*** Opening of Provided text ***

- Born: Piyush Gupta 2 August 1984 (age 41) Jaipur, Rajasthan, India
- Occupations: Film producer, television producer
- Years active: 2013–present
- Known for: Rajdhani Express, Lantrani, Interrogation

= Piyush Dinesh Gupta =

Indian film producer

Piyush Dinesh Gupta (also known as Piyush Gupta) is an Indian film producer associated with Hindi cinema, television and OTTs. He began his film production career with the 2013 film Rajdhani Express as a co-producer and has since been associated with various film and television productions.

==Early life and education==
Piyush Gupta was born on 2 August 1984 in Jaipur, Rajasthan, India. He completed his schooling from Delhi and moved to Sardar Patel University, Gujarat for graduation.

==Career==
Gupta started his career in the entertainment industry with Jimmy Sheirgill's film Rajdhani Express where he was credited as a co-producer. Later, he worked on various film and television productions. His credits include the television series like Aisi Deewangi Dekhi Nahi Kahi, Qubool Hai and films including Maurh, Lantrani, and Interrogation.

*** Close of Provided text ***
*** Opening of Data excerpts ***

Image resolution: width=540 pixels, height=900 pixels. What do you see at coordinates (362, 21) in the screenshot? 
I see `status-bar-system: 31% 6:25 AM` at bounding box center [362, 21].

*** Close of Data excerpts ***
*** Opening of Data excerpts ***

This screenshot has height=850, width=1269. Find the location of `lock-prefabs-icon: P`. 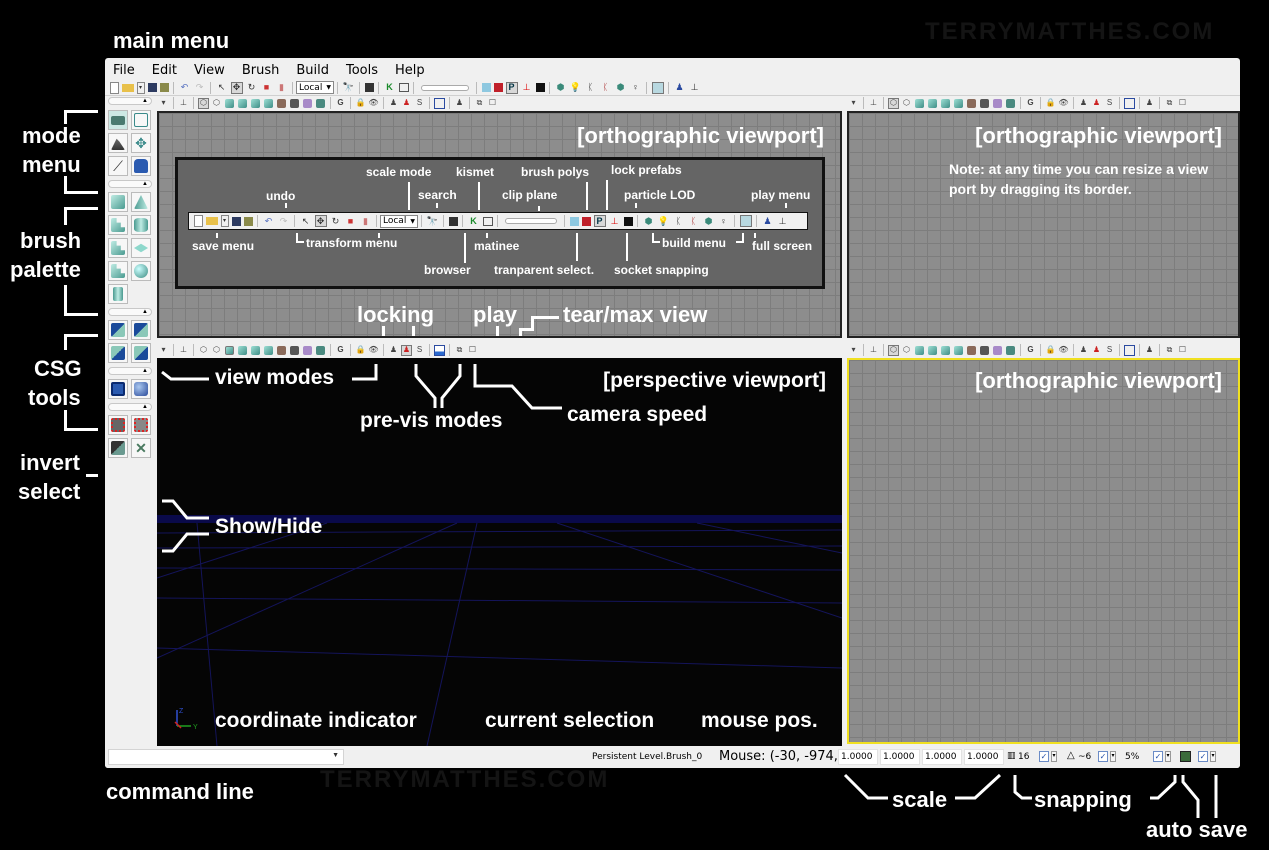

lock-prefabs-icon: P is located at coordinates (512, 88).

*** Close of Data excerpts ***
*** Opening of Data excerpts ***

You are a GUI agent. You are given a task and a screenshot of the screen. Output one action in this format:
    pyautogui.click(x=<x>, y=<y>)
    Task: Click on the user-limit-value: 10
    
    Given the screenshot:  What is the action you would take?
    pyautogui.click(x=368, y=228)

*** Close of Data excerpts ***

• Set of tasks:
1/ Quote the Piyush Gupta biography word for word, from "Piyush Dinesh Gupta (also" to "Gujarat for graduation.".
2/ List every film that the Piyush Gupta biography names.
Work only from the Piyush Gupta biography; the records play no part in what follows.

• Results in order:
1/
Piyush Dinesh Gupta (also known as Piyush Gupta) is an Indian film producer associated with Hindi cinema, television and OTTs. He began his film production career with the 2013 film Rajdhani Express as a co-producer and has since been associated with various film and television productions.

==Early life and education==
Piyush Gupta was born on 2 August 1984 in Jaipur, Rajasthan, India. He completed his schooling from Delhi and moved to Sardar Patel University, Gujarat for graduation.

2/ Rajdhani Express, Maurh, Lantrani, Interrogation